----- Task inputs

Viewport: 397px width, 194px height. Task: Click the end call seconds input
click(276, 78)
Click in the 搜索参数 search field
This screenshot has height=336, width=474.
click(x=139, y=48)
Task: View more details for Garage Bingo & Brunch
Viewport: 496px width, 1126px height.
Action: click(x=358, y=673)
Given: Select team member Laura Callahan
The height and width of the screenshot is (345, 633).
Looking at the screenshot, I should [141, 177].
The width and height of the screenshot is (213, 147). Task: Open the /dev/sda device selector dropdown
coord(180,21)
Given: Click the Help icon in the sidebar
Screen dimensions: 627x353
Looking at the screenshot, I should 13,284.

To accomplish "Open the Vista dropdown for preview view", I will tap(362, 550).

----------
----- Task inputs

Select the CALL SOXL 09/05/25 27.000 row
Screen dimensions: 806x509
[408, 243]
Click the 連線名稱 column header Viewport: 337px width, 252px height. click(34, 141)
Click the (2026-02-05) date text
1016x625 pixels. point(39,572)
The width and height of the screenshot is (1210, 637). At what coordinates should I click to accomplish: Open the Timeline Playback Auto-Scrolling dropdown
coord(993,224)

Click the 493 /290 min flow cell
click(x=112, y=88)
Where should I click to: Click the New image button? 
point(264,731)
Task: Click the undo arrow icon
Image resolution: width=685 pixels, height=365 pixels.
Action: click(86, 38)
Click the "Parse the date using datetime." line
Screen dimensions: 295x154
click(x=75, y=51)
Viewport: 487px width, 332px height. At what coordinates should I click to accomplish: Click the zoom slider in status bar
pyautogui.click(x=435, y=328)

----------

What you have to do -
When the string "icon" appears in a line of the records above, that line is to be copied.

Exercise result -
Given: Click the Help icon in the sidebar
Task: Click the undo arrow icon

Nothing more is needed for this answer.